Having met Malika I can vouch for the sanity of that decision. You made the right choise Mr. Bodean. Happy Holidays.


----------



## rmihalek (Nov 26, 2005)

Bodean said:


> Then for Cod season I figured I worked 1200 hours and cleared $700 USD. Because you see it's not what you work, It's what you catch. Then It's what you get to market. Then It's what is sold. I was working with a percentage.
> Deva



Did you mean to say you worked 1200 hours and cleared $700 or was it really $7000? I mean even $7000 for 1200 hours isn't even $6 per hour...and you're doing one of the most dangerous jobs on the planet (well crab fishing is, maybe not cod, but still...)!


----------



## Bodean (Nov 30, 2005)

Did you mean to say you worked 1200 hours and cleared $700 or was it really $7000? I mean even $7000 for 1200 hours isn't even $6 per hour...and you're doing one of the most dangerous jobs on the planet (well crab fishing is, maybe not cod, but still...)!

Well, Cod and Crab fish in the same waters and use the same pots so I don't know which is more "dangerous". But yes I posted my figures correctly. when You work on commission you are paid based on what you catch and sell and not how many hours. That's the gamble. Yes I risked my life for less than a dollar an hour. It's pretty tough to jump ship when your a day away from Russia. That's where the weather is. But anyhoo I'm alive and well. I can sleep with my Lady every night and don't have to rely on publications for love. So sign up. See the world. Drink at the Elbow Room in Dutch Harbour. Buy a T-Shirt. Remember to laugh when you find yourself in Hell.
Deva (son of a hippie)


----------



## Old Monkey (Nov 30, 2005)

Bodean said:


> D I can sleep with my Lady every night and don't have to rely on publications for love.
> Deva (son of a hippie)




Haha! Have a kid and those publications might come in handy again."


----------



## Bodean (Dec 1, 2005)

Old Monkey said:


> Haha! Have a kid and those publications might come in handy again."

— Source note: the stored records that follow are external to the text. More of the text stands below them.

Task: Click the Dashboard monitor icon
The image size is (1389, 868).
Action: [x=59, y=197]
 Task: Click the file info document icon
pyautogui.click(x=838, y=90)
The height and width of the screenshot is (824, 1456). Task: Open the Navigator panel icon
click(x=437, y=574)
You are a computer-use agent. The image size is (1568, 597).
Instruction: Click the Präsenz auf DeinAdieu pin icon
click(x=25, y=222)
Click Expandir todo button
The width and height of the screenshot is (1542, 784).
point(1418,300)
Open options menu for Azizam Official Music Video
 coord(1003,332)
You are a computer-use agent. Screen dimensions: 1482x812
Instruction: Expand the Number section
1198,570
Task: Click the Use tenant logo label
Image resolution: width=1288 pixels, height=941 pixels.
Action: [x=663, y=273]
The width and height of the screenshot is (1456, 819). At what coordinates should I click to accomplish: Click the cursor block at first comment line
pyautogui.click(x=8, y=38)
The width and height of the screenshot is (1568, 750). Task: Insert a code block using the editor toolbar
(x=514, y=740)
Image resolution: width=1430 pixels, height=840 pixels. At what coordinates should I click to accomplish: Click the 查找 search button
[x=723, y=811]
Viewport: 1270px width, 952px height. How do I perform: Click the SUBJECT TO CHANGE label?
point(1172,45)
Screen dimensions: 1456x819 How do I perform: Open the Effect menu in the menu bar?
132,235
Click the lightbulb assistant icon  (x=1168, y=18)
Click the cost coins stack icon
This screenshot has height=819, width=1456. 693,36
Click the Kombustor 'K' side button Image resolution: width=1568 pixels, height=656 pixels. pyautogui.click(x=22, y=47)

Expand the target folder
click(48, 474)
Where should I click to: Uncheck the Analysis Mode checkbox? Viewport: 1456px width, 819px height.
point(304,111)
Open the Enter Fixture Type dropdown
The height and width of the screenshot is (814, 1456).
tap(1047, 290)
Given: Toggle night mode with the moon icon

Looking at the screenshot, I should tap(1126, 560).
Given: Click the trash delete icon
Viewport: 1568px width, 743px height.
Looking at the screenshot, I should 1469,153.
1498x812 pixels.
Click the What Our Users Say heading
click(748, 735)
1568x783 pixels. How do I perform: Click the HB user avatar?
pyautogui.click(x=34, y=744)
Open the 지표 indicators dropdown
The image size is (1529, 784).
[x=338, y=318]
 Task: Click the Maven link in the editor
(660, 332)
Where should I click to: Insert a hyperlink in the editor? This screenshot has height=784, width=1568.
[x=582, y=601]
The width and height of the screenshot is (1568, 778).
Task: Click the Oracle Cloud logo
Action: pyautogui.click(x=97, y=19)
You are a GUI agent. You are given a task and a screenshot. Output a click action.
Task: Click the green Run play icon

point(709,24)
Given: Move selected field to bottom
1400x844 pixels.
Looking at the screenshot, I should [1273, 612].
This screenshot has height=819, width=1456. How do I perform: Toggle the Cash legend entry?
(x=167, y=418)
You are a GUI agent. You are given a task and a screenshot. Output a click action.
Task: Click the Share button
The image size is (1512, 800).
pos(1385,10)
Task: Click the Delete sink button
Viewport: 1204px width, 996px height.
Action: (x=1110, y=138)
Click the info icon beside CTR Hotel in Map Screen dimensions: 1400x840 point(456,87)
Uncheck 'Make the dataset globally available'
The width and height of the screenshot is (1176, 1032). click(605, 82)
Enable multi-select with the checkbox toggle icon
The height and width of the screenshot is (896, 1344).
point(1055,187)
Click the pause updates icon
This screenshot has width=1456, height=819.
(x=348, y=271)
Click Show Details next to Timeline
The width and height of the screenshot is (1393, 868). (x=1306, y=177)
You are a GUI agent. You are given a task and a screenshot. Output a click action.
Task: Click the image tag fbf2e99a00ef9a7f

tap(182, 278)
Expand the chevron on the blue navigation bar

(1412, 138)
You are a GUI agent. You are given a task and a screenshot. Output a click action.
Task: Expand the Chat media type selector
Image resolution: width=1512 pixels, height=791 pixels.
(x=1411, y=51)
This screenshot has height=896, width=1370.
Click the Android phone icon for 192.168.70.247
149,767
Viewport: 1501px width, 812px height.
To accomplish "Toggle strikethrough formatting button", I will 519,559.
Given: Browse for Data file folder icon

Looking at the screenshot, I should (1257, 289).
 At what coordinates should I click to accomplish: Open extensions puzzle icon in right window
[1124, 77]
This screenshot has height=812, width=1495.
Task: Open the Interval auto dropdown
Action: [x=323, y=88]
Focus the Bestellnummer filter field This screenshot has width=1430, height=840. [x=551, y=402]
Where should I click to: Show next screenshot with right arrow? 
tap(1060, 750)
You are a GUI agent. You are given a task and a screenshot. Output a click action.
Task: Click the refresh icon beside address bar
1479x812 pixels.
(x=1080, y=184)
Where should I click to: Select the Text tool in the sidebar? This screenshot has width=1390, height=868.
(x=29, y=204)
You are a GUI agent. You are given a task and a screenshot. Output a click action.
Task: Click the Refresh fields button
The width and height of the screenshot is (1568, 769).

You crack me up Old Monkey. I miss your manner of humour. We had some good talks on the way to the JOB. Malika and I have been talking about children and the fact that her eggs are past the half way mark of fresh. At what age do you think it's possible to strap the kid to you or like tie em off to your saddle and bring em up? Have you brought the little one up a tree yet? What's the smallest gear with a D ring? Snap em in and yard em up a block up some euc stick, with a helmet cam. Maybe that's endangerment, but hey I'm certified, I should know. 
P.S. How much sage reduction goes on in Boise? snip snip
D


----------



## Old Monkey (Dec 1, 2005)

Haley just turned 2 and knows that daddy climbs trees for a living. I am certain this will mean some falls and perhaps a few "I'm stuck!" My plan is to get her a saddle this spring and teach her a little so she knows how to climb safe. Tree work here in Smalltreeville, USA shutdown about two weeks ago and I am doing vinyl siding for a friend. Its not as fun as trees but if gets me through the winter I'm OK with it. 

The kid thing is definitely worth it, although life as you know it will end. Most of the cliches about parenting(especially those about sleep loss) are true so I won't bother you with any of them.


----------



## Bodean (Dec 6, 2005)

Vinyl is important, Rearing next generation climbers is important, you are doing important things. I on the other hand feel like I'm running here then running back and all the while hoping for a leg up. Here's a photo for ya. Remember the Euc's of Northern California? This tree gave me my second closest call of my life. I can explain laterr in another posting. I suppose the luck of the Irish will prevail. Do the Welsh have a saying? I suppose I'm completely off the topic of Crabbing now. What happens next?
D


----------



## Stumper (Dec 10, 2005)

Bodean said:


> Do the Welsh have a saying?
> D


I dunno but I can share one about the Welsh.

We all know that the Irish and the Scots have a reputation for liking their liquor but if you can drink with a Welshman..... If you can drink along with a Welshman..........






YOU'RE AN ALCOHOLIC!


----------